# Fläkt Woods



## kongzi (Aug 6, 2006)

This was a joint effort with me and Ether, who will add some of his photographs a little later. There is a historical time line of Woodshere.  

Aerial shot.

Access is relativly simple, there is on site security, in the form of a single Ghurka, I pressume he is the equvilant of a 10 men  . Only really two ways to get in. We spent about 2 hours on site, it is quite large but we moved slowly to avoid being spotted. Most of the site is completely stripped although the work rooms are pretty impressive just for the vast-ness of it all.


































































Asbestos any one?  




Views from the admin block where quite stunning




I wanted it, I left it.




Dusty dusty dusty stairs.




These looked like executive offices that over looked the town.
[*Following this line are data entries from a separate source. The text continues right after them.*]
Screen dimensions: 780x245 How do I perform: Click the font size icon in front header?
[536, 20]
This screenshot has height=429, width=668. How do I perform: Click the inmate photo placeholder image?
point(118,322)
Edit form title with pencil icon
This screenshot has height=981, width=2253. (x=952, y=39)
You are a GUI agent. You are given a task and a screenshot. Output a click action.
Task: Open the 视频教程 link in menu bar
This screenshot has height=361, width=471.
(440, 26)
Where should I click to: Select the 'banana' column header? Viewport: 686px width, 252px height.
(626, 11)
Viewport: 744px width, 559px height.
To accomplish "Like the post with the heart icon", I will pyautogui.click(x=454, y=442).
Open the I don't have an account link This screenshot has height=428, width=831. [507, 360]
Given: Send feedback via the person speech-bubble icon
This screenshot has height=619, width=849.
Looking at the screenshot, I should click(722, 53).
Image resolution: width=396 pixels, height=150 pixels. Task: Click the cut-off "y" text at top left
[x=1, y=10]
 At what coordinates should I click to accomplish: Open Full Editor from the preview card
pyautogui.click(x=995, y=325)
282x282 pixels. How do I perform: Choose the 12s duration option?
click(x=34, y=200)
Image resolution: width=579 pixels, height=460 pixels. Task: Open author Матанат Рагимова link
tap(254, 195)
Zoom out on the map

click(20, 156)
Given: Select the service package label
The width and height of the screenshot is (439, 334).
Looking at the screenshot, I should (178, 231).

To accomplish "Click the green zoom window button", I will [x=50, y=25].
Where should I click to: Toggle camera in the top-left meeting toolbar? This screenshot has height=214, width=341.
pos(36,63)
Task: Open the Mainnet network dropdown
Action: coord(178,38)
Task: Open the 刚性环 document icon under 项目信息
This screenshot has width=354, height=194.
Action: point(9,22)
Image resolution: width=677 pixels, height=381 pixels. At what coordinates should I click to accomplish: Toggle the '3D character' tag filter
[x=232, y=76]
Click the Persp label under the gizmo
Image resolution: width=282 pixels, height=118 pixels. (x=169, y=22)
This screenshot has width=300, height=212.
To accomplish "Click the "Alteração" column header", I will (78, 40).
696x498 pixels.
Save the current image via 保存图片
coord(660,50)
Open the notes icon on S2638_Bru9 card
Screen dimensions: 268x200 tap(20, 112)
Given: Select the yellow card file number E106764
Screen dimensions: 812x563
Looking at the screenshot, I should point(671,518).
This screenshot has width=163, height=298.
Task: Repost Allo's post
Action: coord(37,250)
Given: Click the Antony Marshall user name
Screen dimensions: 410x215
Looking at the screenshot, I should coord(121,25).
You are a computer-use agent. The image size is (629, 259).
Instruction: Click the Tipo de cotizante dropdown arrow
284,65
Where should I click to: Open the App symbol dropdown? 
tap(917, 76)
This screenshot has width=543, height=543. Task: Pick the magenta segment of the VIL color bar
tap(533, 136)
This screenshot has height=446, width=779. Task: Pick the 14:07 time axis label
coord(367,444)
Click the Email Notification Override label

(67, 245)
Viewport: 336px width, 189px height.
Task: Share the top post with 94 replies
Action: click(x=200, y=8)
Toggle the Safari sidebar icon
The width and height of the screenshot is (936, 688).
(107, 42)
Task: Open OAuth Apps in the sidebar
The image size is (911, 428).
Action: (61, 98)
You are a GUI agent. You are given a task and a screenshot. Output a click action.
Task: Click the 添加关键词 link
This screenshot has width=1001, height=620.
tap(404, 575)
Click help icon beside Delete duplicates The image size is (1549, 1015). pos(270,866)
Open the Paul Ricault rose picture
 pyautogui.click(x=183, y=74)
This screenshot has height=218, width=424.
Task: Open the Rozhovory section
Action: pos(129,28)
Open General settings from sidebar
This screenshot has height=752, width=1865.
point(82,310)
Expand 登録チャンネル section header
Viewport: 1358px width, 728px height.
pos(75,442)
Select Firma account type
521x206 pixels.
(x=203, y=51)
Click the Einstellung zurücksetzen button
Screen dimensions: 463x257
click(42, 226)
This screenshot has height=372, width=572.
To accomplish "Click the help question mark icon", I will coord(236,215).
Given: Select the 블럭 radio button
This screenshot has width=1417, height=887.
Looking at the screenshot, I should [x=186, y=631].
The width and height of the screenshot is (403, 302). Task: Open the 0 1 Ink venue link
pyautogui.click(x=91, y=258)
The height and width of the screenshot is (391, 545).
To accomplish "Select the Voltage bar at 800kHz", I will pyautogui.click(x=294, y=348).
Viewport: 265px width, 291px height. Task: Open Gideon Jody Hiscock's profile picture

Main entrance showing admin block.




Secuirty on the phone!















There are about 152 pictures, I think thats more than enough of mine.


----------



## Reaperman (Aug 6, 2006)

Looks great. What did they do here?


----------



## kongzi (Aug 6, 2006)

They made fan equipment for everything from Expel Air toilet extractor fans to fans that went in the Channel tunnel and in trident nuclear submarines. Been a major employer of people in Colchester for many years. Theres still some signs of what they did about the place.






Best find of the day, the Manometer!





Some of the bigger kit they made.


----------



## Crisp Monster (Aug 6, 2006)

That's a great bit of exploration lads.


----------



## kongzi (Aug 6, 2006)

Thanks, our first big one! 

The Director had his own hot water feed, the lucky bugger!


----------



## Crisp Monster (Aug 6, 2006)

To wash all the bullshit away perhaps?


----------



## Ether (Aug 6, 2006)

Following up the post with the images i took with Kongzi this morning in the Fläkt Woods complex. 

Such an amzing place the vastness of the warehouses and work rooms is amazing. The view from the roof of the admin block and the top floors was mind blowing. 

Anyway on with the pictures 





Some hook and crane assembly, must of been used for lifting and moving units in the past. 





Looking down the second floor of one of the work rooms.





Found this on the floor outside of the main research laboratory





Shot looking down the research laboratory





This is a shot across one of the ground floor work rooms





Found this Cabinet of files left open in one of the upstairs admin rooms above one of the work rooms





Found this stuck to the wall in one of the little rooms off of the largest work room





We came across a mini sub station around the back of the complex, whilst looking around we found the log book with entries dating back to 1963!





The roof and openess of one of the second floor work rooms was amazing.





We came round the corner and found this room sealed off full of asbestos





Shot taken looking across the front of the top floor of the admin block. 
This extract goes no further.